Sorry, I didn't mean to start an argument about car parks, as there are a lot more suggestions in the interview than just parking. I mistakenly thought that there was a car park opposite and along from the Hunter GO which belonged to it. There is one nearby, looking at Google Earth, but it was a little further along than my memory had it. Only mentioned it because I thought that if this were turned into underground or multistorey parking then the ground level land could be used for buses as has been suggested elsewhere. However I was mistaken about the land around the site. There does seem to be a big car park behing the GO station though, whether that's remotely connected or not, I wouldn't know.
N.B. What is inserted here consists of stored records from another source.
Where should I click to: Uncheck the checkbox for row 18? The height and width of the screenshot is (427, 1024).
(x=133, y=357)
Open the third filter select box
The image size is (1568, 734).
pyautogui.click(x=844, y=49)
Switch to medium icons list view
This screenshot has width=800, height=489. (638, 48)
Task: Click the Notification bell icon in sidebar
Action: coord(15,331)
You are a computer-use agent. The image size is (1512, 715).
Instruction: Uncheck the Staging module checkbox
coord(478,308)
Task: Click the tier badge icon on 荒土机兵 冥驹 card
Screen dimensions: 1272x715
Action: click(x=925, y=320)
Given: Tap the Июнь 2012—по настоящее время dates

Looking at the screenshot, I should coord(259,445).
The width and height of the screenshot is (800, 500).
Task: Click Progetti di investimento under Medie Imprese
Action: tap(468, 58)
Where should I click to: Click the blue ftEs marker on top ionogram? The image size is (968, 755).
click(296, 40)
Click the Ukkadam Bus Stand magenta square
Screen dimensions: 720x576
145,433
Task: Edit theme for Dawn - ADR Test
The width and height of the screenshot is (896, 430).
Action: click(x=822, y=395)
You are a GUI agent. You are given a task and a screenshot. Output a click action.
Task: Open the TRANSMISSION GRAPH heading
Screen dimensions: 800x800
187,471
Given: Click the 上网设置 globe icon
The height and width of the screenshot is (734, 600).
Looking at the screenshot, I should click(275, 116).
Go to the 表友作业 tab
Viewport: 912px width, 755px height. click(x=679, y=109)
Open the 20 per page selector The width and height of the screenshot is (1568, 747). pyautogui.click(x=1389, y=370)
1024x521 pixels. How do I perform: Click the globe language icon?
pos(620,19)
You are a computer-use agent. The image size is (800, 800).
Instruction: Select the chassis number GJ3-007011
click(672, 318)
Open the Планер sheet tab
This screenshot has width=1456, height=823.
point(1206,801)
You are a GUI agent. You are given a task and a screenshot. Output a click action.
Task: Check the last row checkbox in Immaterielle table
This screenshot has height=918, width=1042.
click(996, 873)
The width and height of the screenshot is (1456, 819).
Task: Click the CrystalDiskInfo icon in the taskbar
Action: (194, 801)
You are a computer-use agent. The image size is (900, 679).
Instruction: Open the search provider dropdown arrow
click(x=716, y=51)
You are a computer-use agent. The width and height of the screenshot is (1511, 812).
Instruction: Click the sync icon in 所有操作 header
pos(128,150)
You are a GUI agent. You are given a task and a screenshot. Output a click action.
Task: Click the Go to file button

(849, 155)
That said a lot of the car parks on King Street in the Downtown area really should be either turned into underground parking or removed and merged into multistorey parking at the periphery that would reduce the number of cars stationary in the Downtown area. In a lot of British cities the downtown areas have become pedestrianised with parking on the periphery to encourage shoppers, in effect turning the downtown into a large open air Mall. In a lot of places this has worked. Old flat level car parks were then either paved over to create a square with seating and shubbery, to add a touch of green, or were built over with more shops or turned into open air markets for fruit and veg (not many towns have the benefit of Hamilton's Farmer's Market). I'm not saying that you should necessarily pedestrianise Hamilton's Downtown, but the multistorey parking or preferably underground parking on the periphery to reduce the number of cars taking up space Downtown would certainly be a benefit.
Has Hamilton's local government actually formed any bodies that address or even look into development issues such as have been mentioned by Glen Murray and many people on this board in various other threads? Most cities here in the UK have some form of Development Committee, though their results vary. Is there actually some form of public forum where people can say to the city, "we'd like this done" as opposed to them saying, "we've had a great idea" which no one else actually thinks is and the people left to live with that decision for years later.
Last edited by omro; Jul 6, 2008 at 9:17 AM.